— Task prompt —
Go through the records below and copy out every line holding "Dacia".

*** Information given ***

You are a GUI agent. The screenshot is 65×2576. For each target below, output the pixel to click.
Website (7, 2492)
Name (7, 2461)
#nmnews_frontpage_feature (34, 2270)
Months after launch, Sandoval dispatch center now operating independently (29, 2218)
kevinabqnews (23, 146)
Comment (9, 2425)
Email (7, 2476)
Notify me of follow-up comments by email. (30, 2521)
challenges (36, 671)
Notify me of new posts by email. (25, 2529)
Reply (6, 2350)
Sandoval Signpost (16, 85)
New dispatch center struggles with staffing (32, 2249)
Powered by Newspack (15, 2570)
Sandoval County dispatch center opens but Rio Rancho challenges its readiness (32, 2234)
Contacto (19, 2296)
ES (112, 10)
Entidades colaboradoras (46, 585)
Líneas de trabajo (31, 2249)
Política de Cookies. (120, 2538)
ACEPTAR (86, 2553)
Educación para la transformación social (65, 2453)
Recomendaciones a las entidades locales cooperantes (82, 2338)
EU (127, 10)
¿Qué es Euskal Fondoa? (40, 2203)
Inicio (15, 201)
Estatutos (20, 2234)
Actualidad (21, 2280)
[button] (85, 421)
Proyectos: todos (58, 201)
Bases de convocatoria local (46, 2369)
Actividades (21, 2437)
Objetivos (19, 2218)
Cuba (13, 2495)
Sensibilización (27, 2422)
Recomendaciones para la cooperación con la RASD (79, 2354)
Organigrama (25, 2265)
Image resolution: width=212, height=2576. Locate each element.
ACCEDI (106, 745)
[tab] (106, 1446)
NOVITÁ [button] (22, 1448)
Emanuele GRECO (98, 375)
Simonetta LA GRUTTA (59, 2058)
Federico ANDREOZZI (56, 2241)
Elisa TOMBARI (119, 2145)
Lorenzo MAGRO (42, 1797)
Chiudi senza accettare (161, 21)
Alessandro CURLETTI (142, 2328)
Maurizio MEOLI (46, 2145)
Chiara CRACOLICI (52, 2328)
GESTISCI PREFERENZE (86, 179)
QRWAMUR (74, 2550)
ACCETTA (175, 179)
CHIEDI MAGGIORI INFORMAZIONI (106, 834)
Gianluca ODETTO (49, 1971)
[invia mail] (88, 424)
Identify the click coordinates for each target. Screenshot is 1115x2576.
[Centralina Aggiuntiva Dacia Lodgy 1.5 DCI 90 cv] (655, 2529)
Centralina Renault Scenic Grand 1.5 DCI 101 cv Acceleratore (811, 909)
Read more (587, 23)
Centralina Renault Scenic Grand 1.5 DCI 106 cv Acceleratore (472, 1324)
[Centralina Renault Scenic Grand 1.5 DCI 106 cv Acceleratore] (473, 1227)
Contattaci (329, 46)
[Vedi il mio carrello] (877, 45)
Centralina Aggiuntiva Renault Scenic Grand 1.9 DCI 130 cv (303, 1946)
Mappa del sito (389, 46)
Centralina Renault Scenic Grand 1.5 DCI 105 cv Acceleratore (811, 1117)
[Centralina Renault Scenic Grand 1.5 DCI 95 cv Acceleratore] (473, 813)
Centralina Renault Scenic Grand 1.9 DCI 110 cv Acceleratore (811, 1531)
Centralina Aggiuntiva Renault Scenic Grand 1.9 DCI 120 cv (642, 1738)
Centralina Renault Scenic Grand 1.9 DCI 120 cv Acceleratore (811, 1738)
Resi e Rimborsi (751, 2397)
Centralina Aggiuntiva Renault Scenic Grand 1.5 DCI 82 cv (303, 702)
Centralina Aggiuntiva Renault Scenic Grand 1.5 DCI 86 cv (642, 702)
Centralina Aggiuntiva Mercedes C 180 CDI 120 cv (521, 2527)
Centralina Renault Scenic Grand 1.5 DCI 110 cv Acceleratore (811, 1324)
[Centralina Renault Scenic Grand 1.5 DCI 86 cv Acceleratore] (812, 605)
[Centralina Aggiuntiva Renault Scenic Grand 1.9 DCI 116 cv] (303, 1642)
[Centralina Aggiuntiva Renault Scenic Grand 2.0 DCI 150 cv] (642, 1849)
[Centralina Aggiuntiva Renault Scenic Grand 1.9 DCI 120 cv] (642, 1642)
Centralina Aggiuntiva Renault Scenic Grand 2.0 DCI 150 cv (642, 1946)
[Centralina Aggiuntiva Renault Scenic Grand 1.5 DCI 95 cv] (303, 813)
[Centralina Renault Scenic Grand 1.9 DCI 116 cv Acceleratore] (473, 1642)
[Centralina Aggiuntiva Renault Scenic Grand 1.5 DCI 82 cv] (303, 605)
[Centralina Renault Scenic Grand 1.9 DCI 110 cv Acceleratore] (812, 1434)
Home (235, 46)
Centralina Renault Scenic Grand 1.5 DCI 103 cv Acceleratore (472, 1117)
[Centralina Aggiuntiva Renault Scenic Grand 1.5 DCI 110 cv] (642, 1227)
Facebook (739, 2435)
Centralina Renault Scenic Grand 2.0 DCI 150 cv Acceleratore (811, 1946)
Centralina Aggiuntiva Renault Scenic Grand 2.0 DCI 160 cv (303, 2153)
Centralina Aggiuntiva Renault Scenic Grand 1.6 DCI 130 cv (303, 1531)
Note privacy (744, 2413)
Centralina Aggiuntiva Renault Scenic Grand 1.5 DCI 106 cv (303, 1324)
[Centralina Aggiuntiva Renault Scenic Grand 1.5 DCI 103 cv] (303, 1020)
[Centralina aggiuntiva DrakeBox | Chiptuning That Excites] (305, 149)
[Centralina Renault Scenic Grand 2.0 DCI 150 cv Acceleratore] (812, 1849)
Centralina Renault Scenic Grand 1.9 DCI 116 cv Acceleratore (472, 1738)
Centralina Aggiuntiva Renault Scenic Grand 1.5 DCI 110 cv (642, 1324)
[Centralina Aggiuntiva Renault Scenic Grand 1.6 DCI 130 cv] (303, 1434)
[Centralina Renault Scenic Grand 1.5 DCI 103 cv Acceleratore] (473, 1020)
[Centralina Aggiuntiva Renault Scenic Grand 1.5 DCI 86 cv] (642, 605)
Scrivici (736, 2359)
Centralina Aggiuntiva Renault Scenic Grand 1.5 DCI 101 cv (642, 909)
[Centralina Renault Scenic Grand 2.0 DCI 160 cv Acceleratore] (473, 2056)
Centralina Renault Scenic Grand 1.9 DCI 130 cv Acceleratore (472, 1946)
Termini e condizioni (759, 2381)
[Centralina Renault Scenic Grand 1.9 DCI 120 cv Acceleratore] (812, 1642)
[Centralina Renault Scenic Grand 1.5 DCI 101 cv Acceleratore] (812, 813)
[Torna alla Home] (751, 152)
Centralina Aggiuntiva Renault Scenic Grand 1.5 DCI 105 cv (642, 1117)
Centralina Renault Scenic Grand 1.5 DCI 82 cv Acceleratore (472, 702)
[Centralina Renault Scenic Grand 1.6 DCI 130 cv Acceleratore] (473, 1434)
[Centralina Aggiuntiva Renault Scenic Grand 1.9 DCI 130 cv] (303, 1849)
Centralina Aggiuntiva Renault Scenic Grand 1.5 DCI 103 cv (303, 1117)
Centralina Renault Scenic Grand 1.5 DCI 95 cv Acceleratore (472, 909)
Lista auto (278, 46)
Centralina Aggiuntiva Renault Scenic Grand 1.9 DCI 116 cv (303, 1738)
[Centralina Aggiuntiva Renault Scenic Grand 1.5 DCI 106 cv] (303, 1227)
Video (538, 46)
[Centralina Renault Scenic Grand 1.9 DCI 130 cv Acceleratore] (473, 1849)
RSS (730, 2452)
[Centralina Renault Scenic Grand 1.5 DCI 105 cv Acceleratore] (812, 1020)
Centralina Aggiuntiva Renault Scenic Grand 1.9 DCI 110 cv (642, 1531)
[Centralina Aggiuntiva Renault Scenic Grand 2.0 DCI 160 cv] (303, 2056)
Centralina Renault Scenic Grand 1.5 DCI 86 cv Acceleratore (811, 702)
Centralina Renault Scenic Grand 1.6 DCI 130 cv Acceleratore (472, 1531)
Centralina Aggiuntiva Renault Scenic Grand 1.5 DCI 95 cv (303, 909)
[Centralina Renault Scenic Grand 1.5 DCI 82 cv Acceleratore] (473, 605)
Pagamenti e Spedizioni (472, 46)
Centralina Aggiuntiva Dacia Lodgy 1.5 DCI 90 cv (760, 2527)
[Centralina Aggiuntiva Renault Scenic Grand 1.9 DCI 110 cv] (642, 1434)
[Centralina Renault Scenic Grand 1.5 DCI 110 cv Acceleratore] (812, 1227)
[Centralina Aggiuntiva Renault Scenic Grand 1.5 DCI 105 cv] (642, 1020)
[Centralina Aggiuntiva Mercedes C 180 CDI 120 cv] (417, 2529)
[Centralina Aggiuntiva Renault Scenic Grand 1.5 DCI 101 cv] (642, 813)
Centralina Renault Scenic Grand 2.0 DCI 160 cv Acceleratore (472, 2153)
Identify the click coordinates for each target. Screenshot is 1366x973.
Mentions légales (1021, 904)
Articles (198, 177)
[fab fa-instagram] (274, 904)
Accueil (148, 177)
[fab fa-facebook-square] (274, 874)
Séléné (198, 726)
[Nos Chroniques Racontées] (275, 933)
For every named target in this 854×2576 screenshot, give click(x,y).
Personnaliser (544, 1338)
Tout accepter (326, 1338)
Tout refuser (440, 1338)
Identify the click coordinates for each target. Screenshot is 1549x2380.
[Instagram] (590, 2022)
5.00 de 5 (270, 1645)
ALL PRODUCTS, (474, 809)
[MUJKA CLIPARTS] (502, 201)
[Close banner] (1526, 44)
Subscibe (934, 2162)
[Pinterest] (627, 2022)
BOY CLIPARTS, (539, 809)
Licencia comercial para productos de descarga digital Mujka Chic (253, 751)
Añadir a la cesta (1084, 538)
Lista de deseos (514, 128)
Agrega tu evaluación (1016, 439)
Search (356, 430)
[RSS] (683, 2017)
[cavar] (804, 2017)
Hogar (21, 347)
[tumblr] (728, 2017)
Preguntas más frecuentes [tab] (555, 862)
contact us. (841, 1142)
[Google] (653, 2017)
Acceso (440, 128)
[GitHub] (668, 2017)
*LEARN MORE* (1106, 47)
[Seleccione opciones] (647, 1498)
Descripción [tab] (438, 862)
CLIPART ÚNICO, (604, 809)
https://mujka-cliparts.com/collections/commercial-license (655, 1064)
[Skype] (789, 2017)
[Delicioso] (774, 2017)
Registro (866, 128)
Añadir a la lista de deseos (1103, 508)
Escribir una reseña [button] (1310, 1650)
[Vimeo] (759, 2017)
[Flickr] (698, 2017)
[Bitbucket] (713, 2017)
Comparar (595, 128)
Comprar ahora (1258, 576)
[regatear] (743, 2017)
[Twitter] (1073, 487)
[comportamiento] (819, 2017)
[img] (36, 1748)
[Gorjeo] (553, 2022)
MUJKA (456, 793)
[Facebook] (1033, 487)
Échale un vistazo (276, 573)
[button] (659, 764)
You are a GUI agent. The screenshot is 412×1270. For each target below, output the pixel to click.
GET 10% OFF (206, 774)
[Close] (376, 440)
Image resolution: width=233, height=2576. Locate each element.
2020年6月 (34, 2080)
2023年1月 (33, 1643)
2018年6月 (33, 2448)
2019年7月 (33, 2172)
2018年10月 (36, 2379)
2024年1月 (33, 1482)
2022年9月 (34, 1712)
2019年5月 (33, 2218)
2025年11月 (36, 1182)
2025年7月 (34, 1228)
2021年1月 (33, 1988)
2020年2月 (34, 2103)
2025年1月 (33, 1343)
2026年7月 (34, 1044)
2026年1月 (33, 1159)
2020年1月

*** End of Information given ***

— Answer below —
[Centralina Aggiuntiva Dacia Lodgy 1.5 DCI 90 cv] (655, 2529)
Centralina Aggiuntiva Dacia Lodgy 1.5 DCI 90 cv (760, 2527)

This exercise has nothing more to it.